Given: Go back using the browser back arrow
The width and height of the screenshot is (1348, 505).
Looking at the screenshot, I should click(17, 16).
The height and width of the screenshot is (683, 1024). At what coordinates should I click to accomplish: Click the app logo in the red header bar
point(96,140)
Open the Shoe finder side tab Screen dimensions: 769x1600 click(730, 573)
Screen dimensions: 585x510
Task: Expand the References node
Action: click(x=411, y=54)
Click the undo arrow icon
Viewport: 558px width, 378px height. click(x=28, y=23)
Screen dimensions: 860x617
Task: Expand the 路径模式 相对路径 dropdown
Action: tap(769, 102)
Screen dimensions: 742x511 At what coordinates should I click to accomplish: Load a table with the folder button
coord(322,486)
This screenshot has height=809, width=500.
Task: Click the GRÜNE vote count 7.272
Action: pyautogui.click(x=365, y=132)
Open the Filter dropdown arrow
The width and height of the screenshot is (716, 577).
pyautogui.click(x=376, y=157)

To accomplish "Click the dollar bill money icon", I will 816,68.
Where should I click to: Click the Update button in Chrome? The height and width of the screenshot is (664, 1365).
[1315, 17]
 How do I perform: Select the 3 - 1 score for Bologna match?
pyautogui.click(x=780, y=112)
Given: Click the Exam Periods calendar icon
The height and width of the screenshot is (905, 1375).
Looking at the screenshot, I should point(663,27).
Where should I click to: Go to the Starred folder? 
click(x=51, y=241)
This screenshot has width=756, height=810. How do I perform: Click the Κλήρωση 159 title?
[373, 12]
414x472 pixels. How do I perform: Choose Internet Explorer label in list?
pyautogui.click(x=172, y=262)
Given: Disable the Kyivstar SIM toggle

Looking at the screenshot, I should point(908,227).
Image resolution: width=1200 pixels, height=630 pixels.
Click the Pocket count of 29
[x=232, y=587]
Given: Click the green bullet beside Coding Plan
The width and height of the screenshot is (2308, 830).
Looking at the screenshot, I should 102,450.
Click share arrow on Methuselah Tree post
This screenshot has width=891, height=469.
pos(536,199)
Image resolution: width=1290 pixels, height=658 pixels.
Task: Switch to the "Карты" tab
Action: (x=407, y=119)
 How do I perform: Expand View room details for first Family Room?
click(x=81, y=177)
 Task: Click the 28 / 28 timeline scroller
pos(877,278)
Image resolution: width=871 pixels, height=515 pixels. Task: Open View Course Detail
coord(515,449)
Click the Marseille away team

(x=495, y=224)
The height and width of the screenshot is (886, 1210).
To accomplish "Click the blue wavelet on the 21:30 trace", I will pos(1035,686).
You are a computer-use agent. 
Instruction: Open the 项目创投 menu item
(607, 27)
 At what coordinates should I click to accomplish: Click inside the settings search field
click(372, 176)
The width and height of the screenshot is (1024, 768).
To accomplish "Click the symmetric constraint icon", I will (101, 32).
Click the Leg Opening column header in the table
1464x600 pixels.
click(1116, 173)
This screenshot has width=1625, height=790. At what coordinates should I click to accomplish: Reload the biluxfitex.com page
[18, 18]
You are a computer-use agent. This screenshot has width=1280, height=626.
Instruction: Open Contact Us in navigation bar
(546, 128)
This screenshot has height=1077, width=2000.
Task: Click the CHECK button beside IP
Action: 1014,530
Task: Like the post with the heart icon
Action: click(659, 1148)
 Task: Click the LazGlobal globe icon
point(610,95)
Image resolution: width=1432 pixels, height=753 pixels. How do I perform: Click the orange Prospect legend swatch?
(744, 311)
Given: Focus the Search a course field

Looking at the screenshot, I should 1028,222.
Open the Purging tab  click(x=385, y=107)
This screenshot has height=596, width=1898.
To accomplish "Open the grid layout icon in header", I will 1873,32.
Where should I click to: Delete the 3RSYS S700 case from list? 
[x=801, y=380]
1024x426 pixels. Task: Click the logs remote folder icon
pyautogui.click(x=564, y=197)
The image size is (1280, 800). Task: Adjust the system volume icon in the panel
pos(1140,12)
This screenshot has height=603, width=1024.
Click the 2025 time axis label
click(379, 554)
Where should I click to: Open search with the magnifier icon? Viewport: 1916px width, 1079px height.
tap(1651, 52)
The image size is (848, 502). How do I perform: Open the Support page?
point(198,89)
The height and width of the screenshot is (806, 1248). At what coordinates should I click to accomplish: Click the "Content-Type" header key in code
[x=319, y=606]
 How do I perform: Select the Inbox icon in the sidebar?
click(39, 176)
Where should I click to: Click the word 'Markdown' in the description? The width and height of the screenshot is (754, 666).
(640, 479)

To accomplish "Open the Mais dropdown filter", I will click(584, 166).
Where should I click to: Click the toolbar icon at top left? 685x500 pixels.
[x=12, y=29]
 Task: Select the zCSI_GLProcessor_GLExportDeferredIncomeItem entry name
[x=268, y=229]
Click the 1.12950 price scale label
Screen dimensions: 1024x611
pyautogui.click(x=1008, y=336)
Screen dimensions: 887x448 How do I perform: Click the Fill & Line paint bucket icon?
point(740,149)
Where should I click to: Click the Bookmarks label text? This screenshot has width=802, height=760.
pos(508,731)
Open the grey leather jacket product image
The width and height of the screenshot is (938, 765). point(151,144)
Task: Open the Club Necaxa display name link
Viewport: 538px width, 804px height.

──────────

In the listing above, find each line containing "will" and copy it.

To accomplish "Click the dollar bill money icon", I will 816,68.
To accomplish "Click the blue wavelet on the 21:30 trace", I will pos(1035,686).
To accomplish "Click the symmetric constraint icon", I will (101, 32).
To accomplish "Open the grid layout icon in header", I will 1873,32.
To accomplish "Open the Mais dropdown filter", I will click(584, 166).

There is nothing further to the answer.